• _WHAT YOU WILL DO_
Copy the items from the line with "Impressum (937, 341)" up to and including the line with "Sondervermögen und Infrastruktur (1059, 2150)", substituting "Mehr Bilder" for "Weitere Bilder" and leaving everything else unchanged.

• _RECORDS FOR THIS EXERCISE_
^^^^^^^^^^^^^^^^

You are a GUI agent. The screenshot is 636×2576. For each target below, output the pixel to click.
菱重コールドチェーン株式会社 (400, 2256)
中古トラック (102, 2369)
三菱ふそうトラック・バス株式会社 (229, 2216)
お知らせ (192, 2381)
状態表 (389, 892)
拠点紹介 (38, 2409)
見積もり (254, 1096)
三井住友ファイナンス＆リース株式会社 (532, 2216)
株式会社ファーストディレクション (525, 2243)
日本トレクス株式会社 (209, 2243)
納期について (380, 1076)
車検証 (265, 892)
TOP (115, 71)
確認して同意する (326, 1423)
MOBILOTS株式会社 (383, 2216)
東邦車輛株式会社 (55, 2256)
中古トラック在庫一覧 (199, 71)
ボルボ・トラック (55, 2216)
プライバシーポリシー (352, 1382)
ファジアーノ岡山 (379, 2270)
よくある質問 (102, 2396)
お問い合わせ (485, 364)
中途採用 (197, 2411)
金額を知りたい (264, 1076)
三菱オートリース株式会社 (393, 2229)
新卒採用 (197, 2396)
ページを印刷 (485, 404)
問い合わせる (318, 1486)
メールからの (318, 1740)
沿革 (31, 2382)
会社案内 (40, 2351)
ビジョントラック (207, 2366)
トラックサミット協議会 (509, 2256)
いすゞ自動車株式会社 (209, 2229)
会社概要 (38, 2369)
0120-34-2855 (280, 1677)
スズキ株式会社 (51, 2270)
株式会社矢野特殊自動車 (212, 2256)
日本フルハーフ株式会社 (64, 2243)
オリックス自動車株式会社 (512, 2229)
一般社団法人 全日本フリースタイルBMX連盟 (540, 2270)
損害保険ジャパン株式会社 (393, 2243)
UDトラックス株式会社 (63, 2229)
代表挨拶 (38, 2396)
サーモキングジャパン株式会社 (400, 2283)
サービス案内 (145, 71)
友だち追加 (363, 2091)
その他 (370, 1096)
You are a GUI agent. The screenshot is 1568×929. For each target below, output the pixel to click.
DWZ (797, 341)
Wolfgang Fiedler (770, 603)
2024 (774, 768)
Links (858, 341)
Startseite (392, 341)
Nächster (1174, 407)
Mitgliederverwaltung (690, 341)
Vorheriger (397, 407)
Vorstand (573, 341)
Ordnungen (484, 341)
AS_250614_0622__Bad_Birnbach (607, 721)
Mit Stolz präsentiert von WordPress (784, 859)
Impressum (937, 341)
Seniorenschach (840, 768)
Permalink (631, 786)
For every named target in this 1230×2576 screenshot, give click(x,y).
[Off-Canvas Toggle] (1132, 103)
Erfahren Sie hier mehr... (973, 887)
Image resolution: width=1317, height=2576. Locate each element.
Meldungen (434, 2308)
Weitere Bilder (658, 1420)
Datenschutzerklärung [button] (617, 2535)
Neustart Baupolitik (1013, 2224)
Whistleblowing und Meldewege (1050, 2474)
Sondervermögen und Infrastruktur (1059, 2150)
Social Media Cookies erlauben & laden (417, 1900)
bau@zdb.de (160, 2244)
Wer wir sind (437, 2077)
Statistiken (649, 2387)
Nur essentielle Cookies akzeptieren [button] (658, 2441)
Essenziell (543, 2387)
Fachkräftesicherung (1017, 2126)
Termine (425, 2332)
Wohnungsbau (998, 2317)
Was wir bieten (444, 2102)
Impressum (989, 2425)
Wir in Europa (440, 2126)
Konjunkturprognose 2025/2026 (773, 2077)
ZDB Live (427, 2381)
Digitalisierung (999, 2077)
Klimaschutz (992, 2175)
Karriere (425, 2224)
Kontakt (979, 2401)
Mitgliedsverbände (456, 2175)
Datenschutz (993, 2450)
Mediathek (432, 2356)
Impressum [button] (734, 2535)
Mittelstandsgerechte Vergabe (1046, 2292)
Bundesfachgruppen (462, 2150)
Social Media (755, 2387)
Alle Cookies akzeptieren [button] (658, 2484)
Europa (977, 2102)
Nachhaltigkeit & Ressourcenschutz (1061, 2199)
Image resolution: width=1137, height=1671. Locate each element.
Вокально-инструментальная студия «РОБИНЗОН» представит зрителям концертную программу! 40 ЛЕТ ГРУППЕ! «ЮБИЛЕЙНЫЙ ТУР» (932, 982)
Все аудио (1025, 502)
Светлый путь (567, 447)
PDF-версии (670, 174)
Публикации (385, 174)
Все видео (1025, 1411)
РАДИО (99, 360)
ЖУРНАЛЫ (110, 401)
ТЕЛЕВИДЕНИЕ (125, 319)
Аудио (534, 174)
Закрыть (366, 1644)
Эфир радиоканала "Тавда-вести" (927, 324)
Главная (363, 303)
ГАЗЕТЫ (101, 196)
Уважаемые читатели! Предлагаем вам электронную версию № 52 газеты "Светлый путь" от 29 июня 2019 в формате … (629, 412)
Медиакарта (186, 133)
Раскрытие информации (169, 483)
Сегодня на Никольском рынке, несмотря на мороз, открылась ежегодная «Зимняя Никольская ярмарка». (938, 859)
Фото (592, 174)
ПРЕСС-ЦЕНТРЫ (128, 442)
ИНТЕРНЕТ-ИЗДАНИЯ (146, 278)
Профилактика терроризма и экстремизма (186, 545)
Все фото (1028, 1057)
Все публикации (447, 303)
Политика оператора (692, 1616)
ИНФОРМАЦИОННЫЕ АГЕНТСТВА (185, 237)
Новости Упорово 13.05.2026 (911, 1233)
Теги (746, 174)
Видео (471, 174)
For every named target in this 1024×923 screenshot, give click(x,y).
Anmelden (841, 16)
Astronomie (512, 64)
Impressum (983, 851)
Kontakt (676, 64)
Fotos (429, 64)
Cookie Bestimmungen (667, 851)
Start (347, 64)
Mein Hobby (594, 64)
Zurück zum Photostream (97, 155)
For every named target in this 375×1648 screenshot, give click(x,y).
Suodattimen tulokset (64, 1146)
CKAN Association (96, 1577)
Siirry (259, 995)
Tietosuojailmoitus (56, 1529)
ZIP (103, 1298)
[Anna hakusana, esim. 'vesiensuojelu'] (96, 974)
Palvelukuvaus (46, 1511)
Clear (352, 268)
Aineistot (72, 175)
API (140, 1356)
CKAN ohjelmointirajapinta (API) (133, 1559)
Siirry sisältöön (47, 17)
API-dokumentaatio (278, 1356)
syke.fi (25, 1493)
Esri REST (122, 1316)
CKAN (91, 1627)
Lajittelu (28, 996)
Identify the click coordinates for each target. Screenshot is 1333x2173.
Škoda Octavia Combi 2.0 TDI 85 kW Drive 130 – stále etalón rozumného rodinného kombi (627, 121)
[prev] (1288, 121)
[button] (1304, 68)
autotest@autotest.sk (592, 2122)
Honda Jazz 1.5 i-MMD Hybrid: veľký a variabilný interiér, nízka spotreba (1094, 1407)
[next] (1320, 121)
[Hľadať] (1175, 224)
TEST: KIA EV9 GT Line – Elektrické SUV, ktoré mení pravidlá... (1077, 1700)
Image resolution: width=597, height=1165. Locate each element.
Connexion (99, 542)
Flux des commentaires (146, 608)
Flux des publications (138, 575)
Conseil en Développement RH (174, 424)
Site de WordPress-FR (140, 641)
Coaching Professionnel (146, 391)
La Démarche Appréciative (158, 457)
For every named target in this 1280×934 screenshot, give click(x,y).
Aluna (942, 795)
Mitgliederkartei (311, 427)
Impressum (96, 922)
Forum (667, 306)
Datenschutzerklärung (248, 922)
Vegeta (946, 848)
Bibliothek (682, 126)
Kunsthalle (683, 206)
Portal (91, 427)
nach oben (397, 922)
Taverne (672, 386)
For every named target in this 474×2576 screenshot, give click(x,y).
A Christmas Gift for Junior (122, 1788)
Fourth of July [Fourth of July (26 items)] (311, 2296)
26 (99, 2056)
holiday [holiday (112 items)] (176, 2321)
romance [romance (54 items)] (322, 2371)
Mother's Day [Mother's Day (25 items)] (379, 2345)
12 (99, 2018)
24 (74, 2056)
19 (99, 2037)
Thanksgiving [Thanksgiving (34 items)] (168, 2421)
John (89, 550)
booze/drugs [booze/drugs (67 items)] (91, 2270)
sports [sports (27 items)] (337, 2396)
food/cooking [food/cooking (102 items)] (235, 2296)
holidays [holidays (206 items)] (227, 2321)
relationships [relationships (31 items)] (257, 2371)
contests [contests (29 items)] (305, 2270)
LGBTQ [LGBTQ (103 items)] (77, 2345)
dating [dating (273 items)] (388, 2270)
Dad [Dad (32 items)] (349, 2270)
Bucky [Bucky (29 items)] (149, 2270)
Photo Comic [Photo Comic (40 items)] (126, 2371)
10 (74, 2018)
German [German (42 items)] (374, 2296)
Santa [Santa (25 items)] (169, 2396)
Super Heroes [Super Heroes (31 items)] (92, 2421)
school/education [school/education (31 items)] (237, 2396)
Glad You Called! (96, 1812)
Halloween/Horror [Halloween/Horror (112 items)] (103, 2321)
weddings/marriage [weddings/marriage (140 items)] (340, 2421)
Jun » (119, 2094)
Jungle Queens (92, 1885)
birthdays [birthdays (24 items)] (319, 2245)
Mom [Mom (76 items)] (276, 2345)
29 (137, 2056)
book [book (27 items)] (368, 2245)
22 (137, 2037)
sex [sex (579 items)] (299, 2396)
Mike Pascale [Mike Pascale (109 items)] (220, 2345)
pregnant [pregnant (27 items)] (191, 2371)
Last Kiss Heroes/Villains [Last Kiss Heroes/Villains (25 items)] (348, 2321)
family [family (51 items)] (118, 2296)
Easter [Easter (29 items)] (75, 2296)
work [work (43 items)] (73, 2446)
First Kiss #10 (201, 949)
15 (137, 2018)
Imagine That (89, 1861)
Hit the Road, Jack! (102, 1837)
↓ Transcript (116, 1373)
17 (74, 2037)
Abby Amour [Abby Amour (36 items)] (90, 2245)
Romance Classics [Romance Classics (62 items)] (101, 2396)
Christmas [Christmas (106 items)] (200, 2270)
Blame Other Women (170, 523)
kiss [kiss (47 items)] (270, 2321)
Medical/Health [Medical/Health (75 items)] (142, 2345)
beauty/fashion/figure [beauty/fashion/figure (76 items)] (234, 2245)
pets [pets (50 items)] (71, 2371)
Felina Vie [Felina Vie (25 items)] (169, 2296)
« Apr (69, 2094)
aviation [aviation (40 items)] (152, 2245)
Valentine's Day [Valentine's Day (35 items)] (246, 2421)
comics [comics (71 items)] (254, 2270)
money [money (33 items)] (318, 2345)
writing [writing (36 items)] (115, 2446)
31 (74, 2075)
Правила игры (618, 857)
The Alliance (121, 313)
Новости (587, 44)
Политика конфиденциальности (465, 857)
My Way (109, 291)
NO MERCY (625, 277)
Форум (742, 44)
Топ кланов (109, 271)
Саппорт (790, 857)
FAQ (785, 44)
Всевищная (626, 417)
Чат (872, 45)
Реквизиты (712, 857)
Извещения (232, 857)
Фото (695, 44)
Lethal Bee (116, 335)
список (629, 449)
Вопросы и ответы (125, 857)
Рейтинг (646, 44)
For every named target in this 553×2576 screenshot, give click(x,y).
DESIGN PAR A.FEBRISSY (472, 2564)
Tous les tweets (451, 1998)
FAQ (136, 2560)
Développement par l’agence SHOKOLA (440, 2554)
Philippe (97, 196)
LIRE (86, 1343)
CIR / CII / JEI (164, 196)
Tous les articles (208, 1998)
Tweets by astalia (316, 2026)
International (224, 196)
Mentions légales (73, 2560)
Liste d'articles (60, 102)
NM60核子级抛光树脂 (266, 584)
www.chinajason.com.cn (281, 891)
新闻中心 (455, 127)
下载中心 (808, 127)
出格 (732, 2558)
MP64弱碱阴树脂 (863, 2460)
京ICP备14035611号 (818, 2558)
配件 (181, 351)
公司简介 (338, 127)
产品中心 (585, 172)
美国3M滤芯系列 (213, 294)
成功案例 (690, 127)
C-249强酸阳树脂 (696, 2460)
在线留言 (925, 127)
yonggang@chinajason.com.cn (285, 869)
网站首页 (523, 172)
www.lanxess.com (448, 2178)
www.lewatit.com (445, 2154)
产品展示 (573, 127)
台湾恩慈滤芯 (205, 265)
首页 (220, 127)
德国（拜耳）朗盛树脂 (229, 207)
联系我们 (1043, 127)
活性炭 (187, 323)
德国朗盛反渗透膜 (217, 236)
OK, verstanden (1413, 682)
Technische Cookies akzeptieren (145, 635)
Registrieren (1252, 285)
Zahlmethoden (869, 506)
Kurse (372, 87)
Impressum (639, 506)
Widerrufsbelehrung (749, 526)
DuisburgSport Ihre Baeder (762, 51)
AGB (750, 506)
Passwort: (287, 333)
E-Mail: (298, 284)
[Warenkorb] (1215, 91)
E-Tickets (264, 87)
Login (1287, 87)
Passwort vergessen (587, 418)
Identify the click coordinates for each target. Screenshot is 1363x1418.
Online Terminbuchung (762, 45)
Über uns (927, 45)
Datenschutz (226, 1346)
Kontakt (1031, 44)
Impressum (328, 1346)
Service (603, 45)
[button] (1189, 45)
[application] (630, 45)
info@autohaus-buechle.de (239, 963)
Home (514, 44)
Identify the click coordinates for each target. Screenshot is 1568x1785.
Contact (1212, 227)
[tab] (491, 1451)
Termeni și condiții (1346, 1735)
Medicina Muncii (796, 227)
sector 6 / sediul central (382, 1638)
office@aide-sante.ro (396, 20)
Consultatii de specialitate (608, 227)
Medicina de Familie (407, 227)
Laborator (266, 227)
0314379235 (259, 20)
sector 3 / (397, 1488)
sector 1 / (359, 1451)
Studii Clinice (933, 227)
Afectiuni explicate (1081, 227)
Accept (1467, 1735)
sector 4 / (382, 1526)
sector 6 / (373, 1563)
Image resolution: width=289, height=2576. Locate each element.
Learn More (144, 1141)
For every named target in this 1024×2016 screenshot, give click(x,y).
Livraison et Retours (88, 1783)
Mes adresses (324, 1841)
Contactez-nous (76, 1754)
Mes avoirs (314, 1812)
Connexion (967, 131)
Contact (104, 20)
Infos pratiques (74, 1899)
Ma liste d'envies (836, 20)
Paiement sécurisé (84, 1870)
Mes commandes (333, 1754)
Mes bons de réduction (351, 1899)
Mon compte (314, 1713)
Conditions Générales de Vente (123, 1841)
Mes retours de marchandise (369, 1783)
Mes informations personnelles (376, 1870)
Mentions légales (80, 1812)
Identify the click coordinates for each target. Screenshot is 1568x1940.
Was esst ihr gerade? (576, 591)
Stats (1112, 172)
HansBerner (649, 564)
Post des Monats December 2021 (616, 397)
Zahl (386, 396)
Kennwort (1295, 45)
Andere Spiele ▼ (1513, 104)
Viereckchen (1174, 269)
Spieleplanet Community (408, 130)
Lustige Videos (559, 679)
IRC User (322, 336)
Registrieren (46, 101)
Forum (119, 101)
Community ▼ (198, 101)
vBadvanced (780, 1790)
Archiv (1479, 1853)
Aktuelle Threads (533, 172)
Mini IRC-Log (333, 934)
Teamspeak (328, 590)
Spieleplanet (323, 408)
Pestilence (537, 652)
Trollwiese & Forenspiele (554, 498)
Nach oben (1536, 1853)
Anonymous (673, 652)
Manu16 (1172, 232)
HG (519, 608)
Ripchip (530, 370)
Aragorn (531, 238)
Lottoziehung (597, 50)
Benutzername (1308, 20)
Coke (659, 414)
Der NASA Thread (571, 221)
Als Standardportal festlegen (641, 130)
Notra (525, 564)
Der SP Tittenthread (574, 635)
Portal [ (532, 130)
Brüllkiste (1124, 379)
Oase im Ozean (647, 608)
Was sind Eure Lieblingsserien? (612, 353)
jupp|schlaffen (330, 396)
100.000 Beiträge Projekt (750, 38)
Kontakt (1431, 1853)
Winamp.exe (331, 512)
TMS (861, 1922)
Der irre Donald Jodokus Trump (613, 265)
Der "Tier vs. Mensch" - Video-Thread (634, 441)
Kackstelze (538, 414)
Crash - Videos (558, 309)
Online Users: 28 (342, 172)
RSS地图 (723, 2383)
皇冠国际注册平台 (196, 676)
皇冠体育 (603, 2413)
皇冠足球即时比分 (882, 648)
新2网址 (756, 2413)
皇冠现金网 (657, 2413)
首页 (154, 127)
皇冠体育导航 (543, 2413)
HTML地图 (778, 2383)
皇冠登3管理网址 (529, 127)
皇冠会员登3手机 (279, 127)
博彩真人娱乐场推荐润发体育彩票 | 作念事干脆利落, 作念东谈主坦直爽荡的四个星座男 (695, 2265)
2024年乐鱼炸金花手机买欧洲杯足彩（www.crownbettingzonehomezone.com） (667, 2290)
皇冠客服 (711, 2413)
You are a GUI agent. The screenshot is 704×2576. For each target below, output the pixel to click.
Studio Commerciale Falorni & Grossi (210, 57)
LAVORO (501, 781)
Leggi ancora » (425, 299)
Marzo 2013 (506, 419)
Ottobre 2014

^^^^^^^^^^^^^^^^

• _FULL ANSWER_
Impressum (937, 341)
Seniorenschach (840, 768)
Permalink (631, 786)
For every named target in this 1230×2576 screenshot, give click(x,y).
[Off-Canvas Toggle] (1132, 103)
Erfahren Sie hier mehr... (973, 887)
Image resolution: width=1317, height=2576. Locate each element.
Meldungen (434, 2308)
Mehr Bilder (658, 1420)
Datenschutzerklärung [button] (617, 2535)
Neustart Baupolitik (1013, 2224)
Whistleblowing und Meldewege (1050, 2474)
Sondervermögen und Infrastruktur (1059, 2150)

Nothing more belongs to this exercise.